-- Short task --
Locate every line in the listing below that contains the word "icon", and copy each one out.

-- Records supplied --
◇ ◇ ◇
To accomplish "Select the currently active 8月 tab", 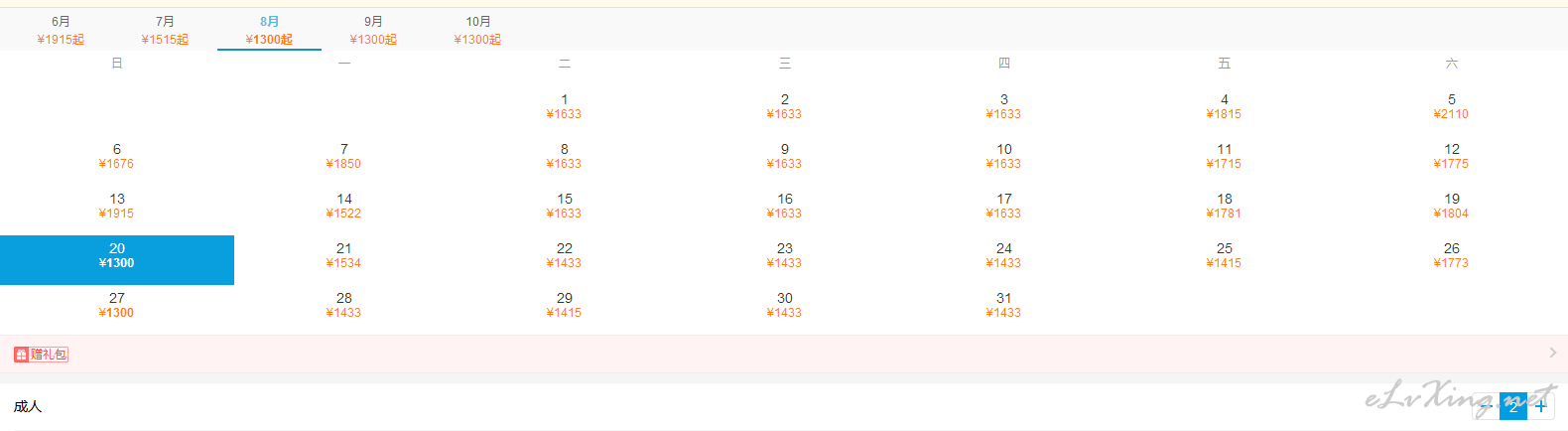I will 269,30.
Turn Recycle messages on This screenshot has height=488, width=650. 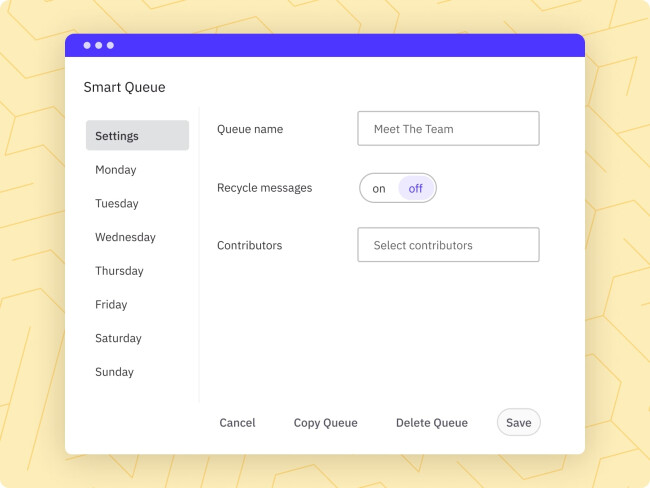[x=379, y=188]
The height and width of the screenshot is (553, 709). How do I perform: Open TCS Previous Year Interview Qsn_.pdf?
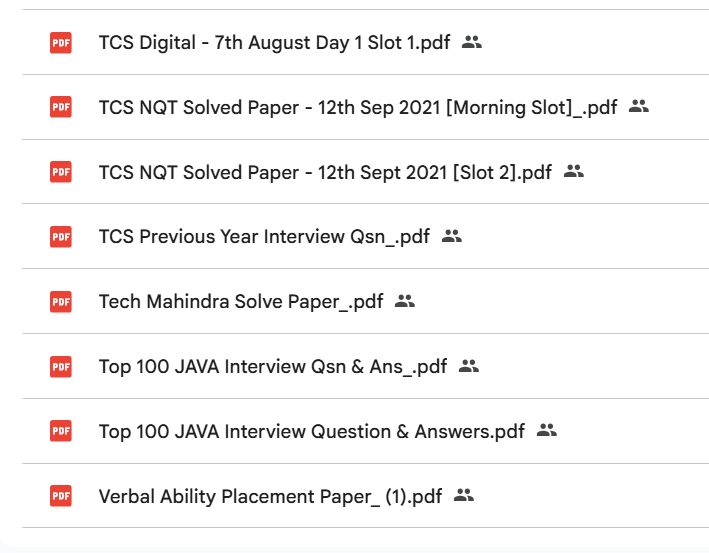264,237
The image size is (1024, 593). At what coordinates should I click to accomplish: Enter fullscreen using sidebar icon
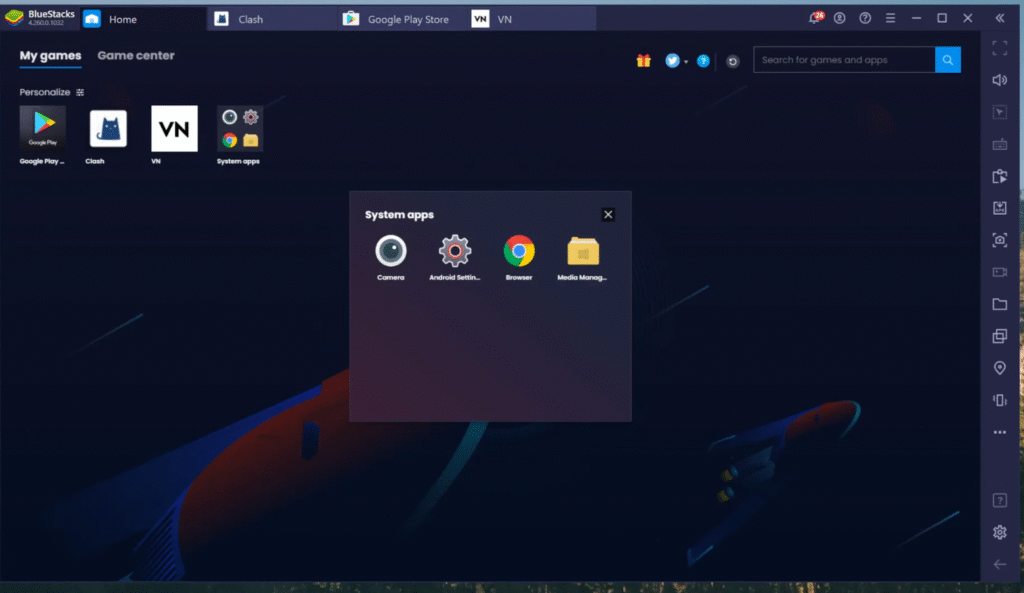[x=999, y=48]
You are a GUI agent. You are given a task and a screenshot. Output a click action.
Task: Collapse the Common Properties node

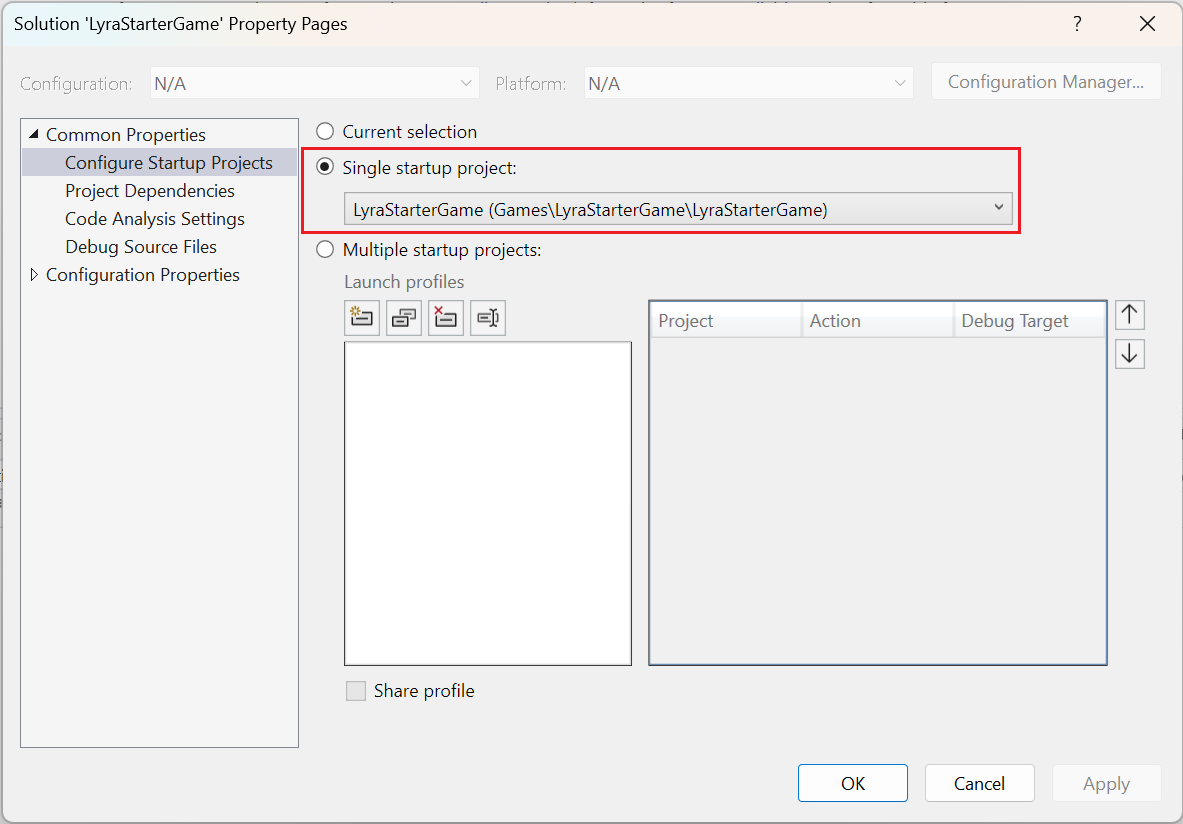33,134
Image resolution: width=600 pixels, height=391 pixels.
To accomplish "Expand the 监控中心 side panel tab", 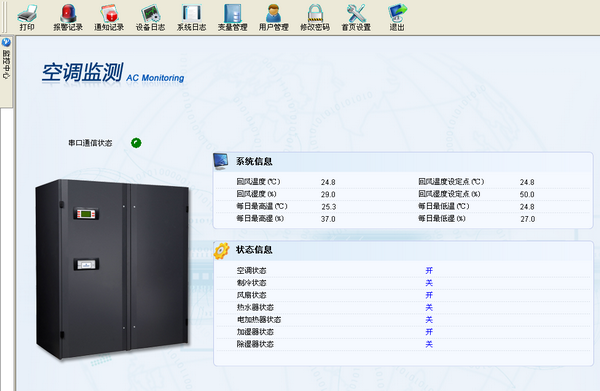I will pyautogui.click(x=6, y=58).
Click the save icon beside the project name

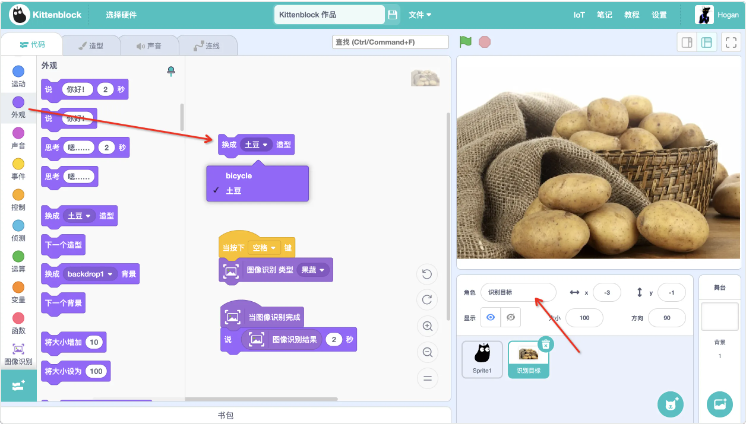[x=392, y=15]
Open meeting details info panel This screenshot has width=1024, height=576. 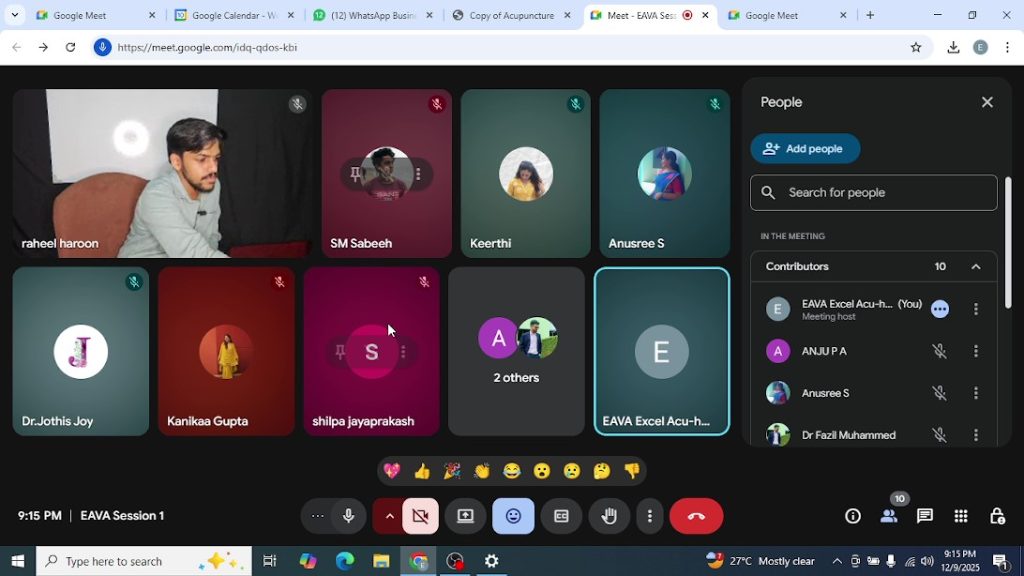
◇ ◇ ◇
-- Solution to the exercise --
The image size is (1024, 593). At what coordinates should I click to accomplish: Enter fullscreen using sidebar icon
Click the save icon beside the project name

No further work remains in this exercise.